De l’ancien PT au New PT
Depuis 1994 particulièrement, le PT est passé par un processus de transformation de sa composition interne et de sa relation avec les mouvements sociaux et avec les institutions [le Brésil est un Etat fédéral et le PT a conquis des positions importantes dans des municipalités de millions d’habitants, dans les Etats dont l’appareil est imposant et dans les institutions parlementaires nationales ; à cela s’ajoute la participation à la gestion de fonds de pension et d’autres organes économiques], ainsi que par la redéfinition des thèmes centraux pour la stratégie du parti. Cela a été le résultat d’un bilan tiré par la direction du PT au moment de la défaite à l’élection présidentielle de 1998 contre Fernando Henrique Cardoso, campagne au cours de laquelle le thème de la réforme de la fiscalité était devenu le centre du débat au détriment de la priorité aux politiques sociales prônée par le PT [Cardoso mettra en place un dur plan d’austérité pour la période 1999-2001, étayé sur les projections et propositions du FMI].
Le plus significatif a cependant été l’intégration du PT dans l’institutionnalité, celle-ci gagnant même en importance en tant que scène privilégiée d’activité du parti, au détriment de la relation de ce dernier avec les mouvements sociaux. Parallèlement, Lula a centré son activité sur l’’ Instituto da Cidadania ’ (Institut de la Citoyenneté), se distanciant par là même de la vie interne du PT. Simultanément, le parti subissait un changement de sa composition interne : des données du dernier Congrès national du PT, qui a eu lieu en décembre 2001 à Recife, indiquent qu’environ trois quarts des délégués présents n’étaient pas liés à la base de mouvements sociaux.
Mais la transformation politique et idéologique principale a eu lieu au cours de la campagne présidentielle de 2002. Au début, l’alliance avec des secteurs de la grande industrie révélait le rôle prédominant que devait jouer l’entrepreneur productif, la figure socio-économique liée au marché intérieur, comme c’était le cas de José Alencar, un grand industriel du textile [actuel vice-président du Brésil]. Mais au cours de la campagne, alors que s’est produite une forte attaque spéculative contre le real [sortie de capitaux], liée directement à la possibilité de la victoire électorale de Lula et au moment où ce dernier ne parvenait pas à dépasser le seuil historique, dans les intentions de votes, des 30% en faveur du PT, il a édicté une Charte pour les Brésiliens. Dans cette dernière, il promettait de respecter les engagements pris par le gouvernement de FHC. Et il adoptait un discours de marketing politique sur la ligne : ’ Votez Lulinha, pour la paix et l’amour ’ [le diminutif inho-inha est un suffixe très largement utilisé au Brésil qui a en général une connotation d’affection].
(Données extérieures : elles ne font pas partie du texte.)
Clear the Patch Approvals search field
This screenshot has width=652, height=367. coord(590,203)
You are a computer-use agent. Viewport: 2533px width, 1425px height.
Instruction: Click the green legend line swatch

Ce nouveau profil politico-médiatique donnait l’impression que le gouvernement Lula s’engagerait dans le sens d’une reprise du développement et d’une priorité accordée au social, alors que ces deux objectifs étaient rendus non viables par les critères de l’équipe économique [du PT proto-gouvernemental et de ses alliés] qui poursuivait des objectifs encore plus exigeants que ceux du FMI. Son gouvernement se trouve alors confronté au défi de la quadrature du cercle : reprendre le développement, redistribuer la richesse, créer des emplois et résoudre les graves problèmes sociaux du Brésil sans pour autant sortir du modèle néolibéral.
En prenant en compte le bilan de cette première année, quelles perspectives peut-on entrevoir pour l’année qui vient ? La perspective est la poursuite de la politique actuelle, avec de légers changements, selon que l’évolution de la production agricole et industrielle [au sein de laquelle quelques secteurs sont déterminants, car la structure de l’économie est de plus en plus dépendante des exportations] sera moins mauvaise que celle de la production actuelle qui côtoie la cote zéro. Cela définira alors la configuration définitive au gouvernement Lula en tant qu’administrateur de l’hégémonie du capital financier et le conduira à l’échec, aussi bien en tant que gouvernement de gauche qu’en tant que continuateur des politiques ’ épuisées d’ailleurs ’ du gouvernement FHC.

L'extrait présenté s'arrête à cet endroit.